A sunscreen with an SPF of 30 screens 97 percent of UVB rays.
A sunscreen with an SPF of 50 blocks 98 percent of UVB rays.
A sunscreen with an SPF of 100+ blocks 99 percent of UVB rays.

Not applying enough sunscreen can seriously reduce your protection. You should use an ounce—about a palmful—on your body to gain the full protection indicated by the SPF on the product. Also, dermatologists advise reapplication every two hours or after swimming or sweating.

It seems logical that, if you use half the required sunscreen, you will get only half the protection, but that doesn’t seem to be true. A study in the British Journal of Dermatology found that you get the protection of only the square root of the SPF. So, in theory, if you use a half ounce of sunscreen rated at sixty-four, you won’t get the protection of an SPF 32, but only the protection of an SPF 8.

In addition to applying a sunscreen, you should protect yourself by avoiding the sun between 10:00 a.m. and 4:00 p.m., wearing protective clothing and wraparound sunglasses, avoiding sunlamps and tanning beds, and checking your skin regularly for changes in the size, shape, color, or feel of birthmarks, moles, and spots.

All About Sun Exposure:

Ultraviolet (UV) rays, an invisible component of sunlight, can cause skin damage, cataracts, wrinkles, age spots, and skin cancer. These rays also impair the skin’s immune system.

UV rays can hurt you on cloudy as well as sunny days. UV rays also bounce off surfaces of the ocean, sand, snow, and cement.

One of the surest ways to reduce your exposure to UV rays is to stay out of the sun when it is the strongest. Those times in North America are between 10:00 a.m. and 4:00 p.m. in the late spring and early summer.

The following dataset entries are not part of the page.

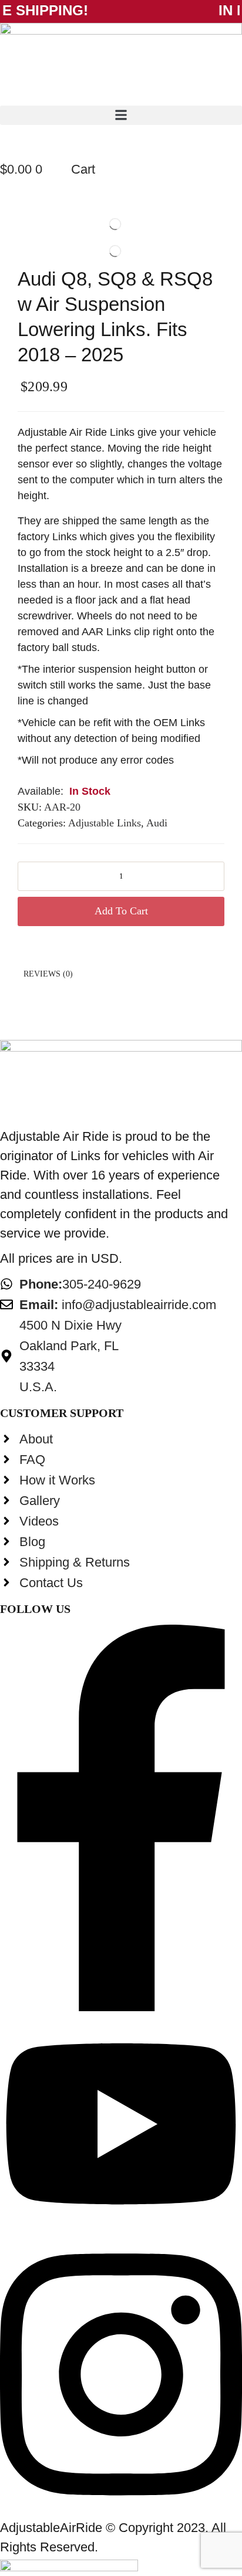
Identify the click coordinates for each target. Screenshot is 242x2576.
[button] (121, 115)
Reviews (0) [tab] (48, 974)
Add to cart (121, 911)
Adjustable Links (104, 823)
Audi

Other ways to protect yourself are to wear protective clothing, such as a wide-brimmed hat, long-sleeved shirt, and long pants. You should use a sunscreen rated at SPF 15 or more. Eye doctors recommend wraparound sunglasses that provide one hundred percent UV ray protection.

You should also pay attention to the UV Index developed by the National Weather Service and the Environmental Protection Agency. This index assesses risk of overexposure to UV rays.

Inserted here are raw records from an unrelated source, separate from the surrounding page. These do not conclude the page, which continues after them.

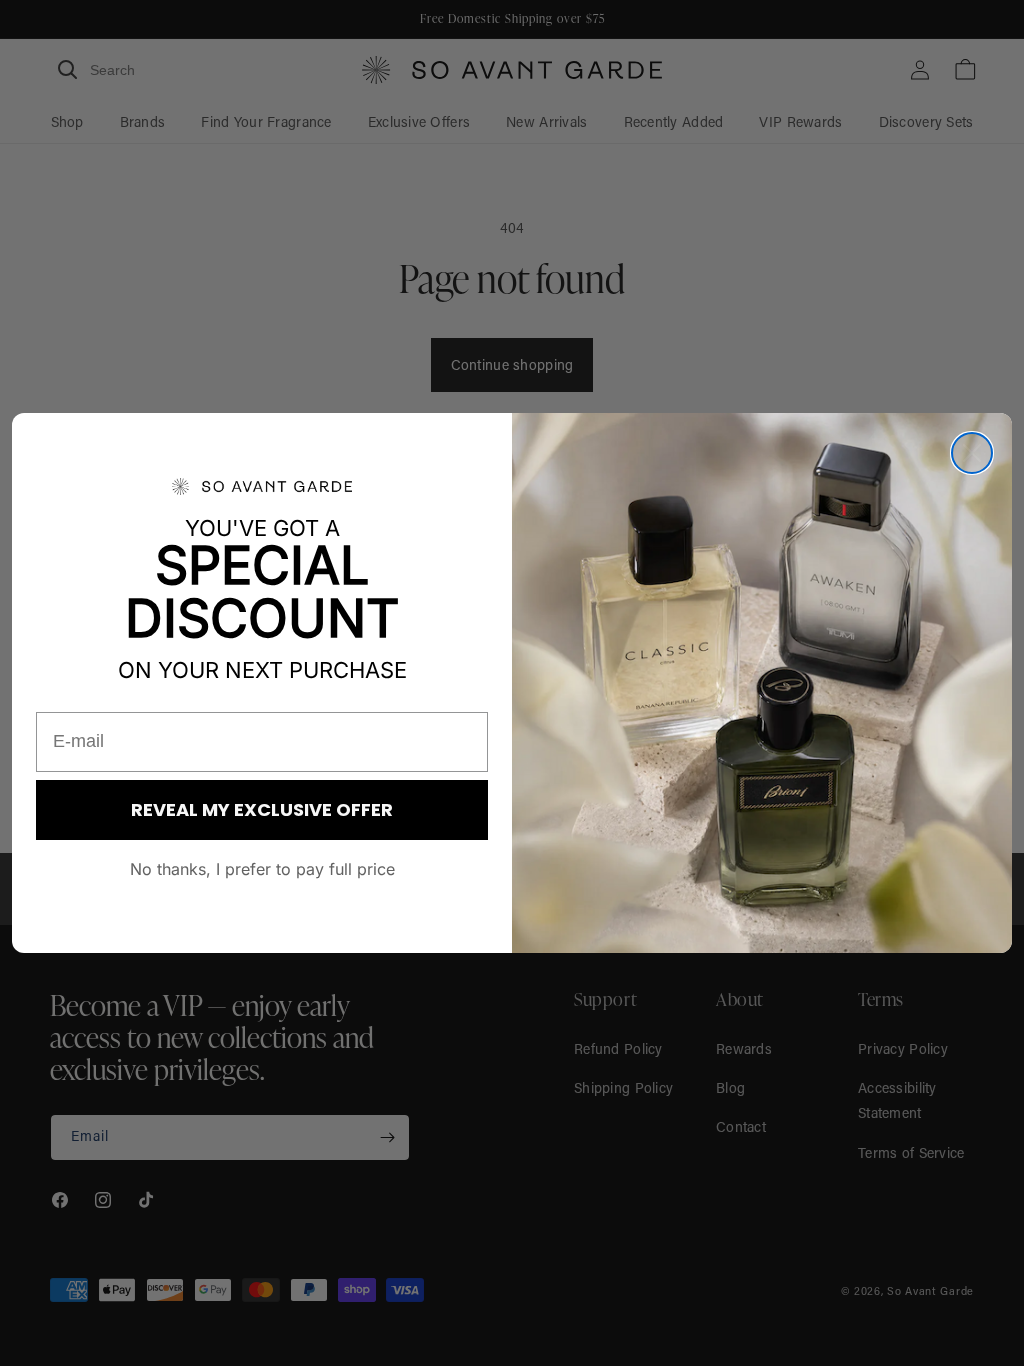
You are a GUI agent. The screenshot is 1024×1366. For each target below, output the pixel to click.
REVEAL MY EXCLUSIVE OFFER (262, 809)
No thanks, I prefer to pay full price (262, 869)
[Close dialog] (972, 453)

The UV Index is calculated daily and is reported by the press. It can be found at:, where you can plug in your own zip code to find out the index rating in your area.

The following are the index levels:

2 or less: Low danger for the average person
3 to 5: Moderate risk of harm
6 to 7: High risk of harm.
8 to 10: Very high risk of harm.
11+: Extreme risk of harm.

It is possible to go outside when the UV Index is eleven or higher, but you must be sure to take every step possible to protect yourself—sunscreen, hats, long sleeves, sunglasses, the works.

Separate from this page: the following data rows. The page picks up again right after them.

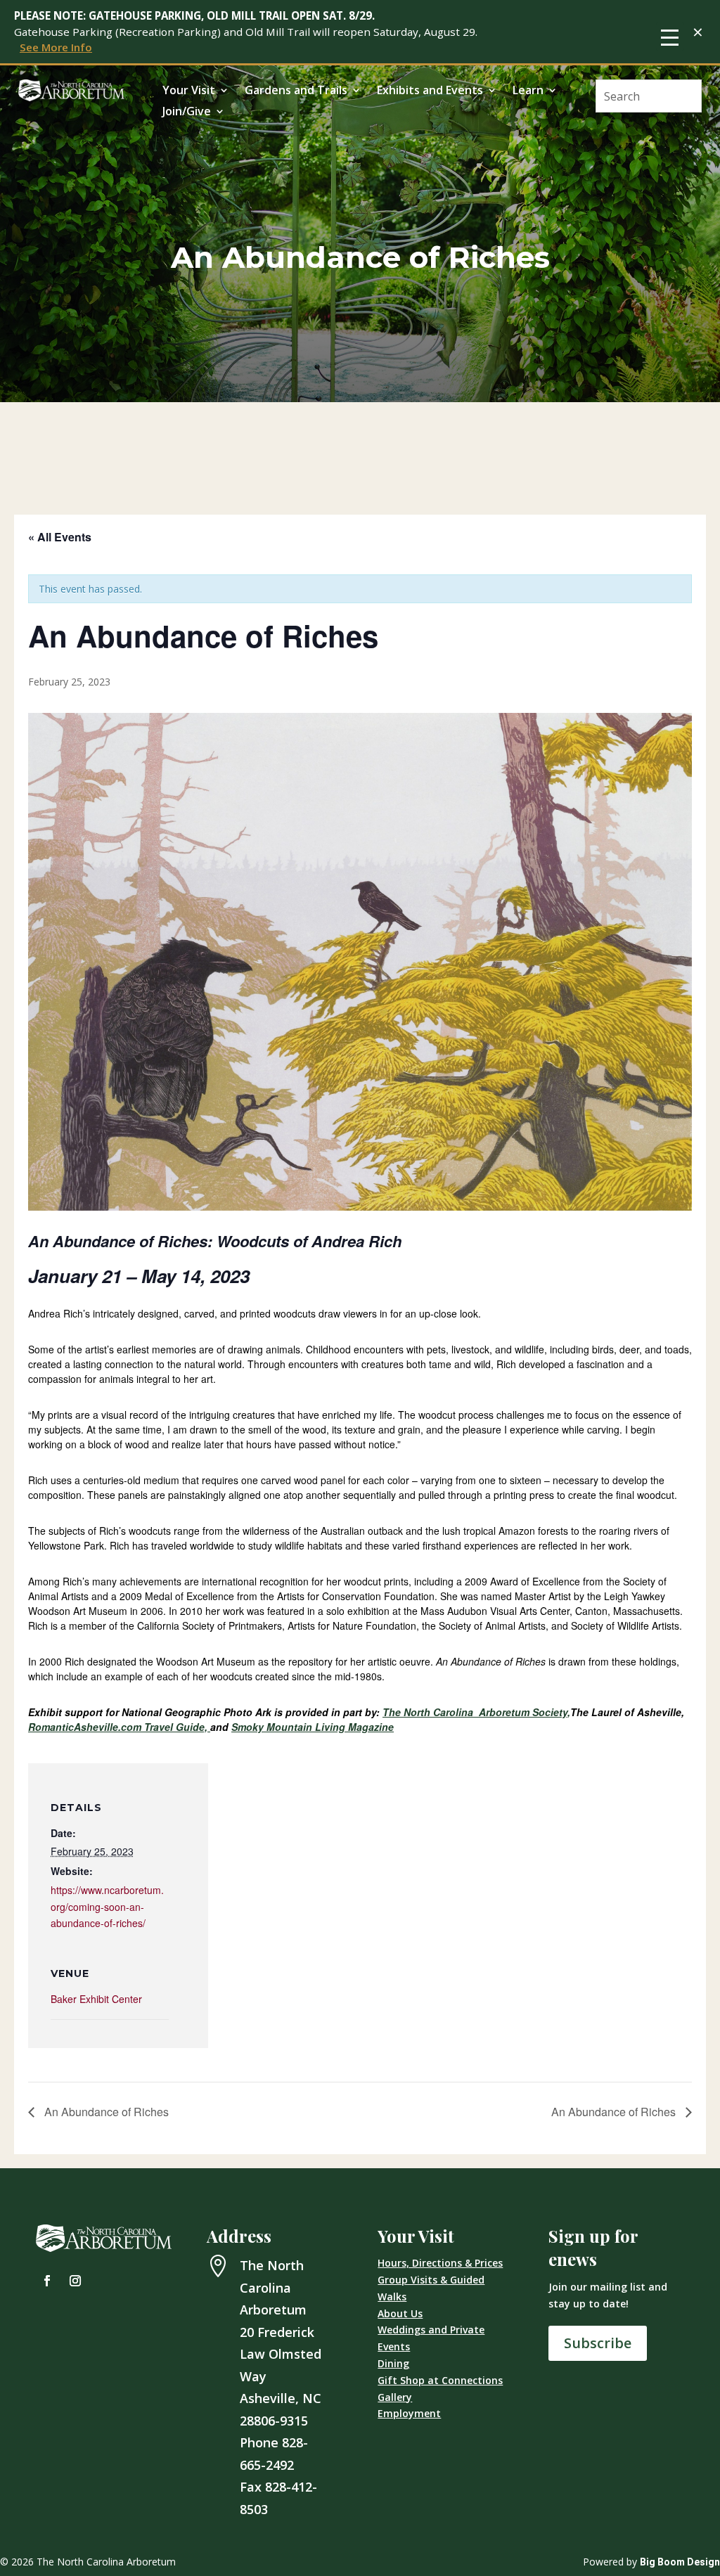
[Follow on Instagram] (75, 2280)
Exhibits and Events (430, 91)
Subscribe (597, 2342)
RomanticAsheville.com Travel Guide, (119, 1727)
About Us (400, 2313)
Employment (409, 2413)
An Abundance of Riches (105, 2112)
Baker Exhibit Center (96, 1999)
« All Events (59, 537)
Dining (393, 2363)
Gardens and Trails (296, 91)
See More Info (56, 47)
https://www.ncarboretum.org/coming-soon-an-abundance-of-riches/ (107, 1907)
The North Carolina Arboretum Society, (476, 1712)
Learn (528, 91)
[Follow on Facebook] (47, 2280)
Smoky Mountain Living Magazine (312, 1727)
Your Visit (188, 91)
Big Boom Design (680, 2562)
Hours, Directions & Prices (440, 2262)
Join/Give (186, 112)
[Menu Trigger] (670, 36)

Not everyone reacts to the sun in the same way. The level of danger calculated for the basic categories of the UV Index are for a person with Type II skin. The following are the skin types:

I—Always burns, never tans, sensitive to sun exposure
II—Burns easily, tans minimally
III—Burns moderately, tans gradually to light brown
IV—Burns minimally, always tans well to moderately brown
V—Rarely burns, tans profusely to dark
VI—Never burns, deeply pigmented, least sensitive

What Is a Suntan?

When UV rays penetrate the skin’s inner layer they generate the production of melanin—a dark pigment. The melanin eventually moves toward the outer layers of the skin and becomes visible as a tan. Every time you tan, you damage your skin and this damage accumulates over time.

There is no safe tan. What some call a base tan may actually increase the chances you’ll get a burn, because you’re likely to stay out longer without properly protecting your skin.

You should stay away from tanning beds and sunlamps because they emit UV rays that can cause serious long-term skin damage. The amount of radiation produced during indoor tanning is similar to the sun’s production and in some cases may be greater.

Many tanning salons are unregulated. They allow customers access to tanning beds without supervision or eye protection.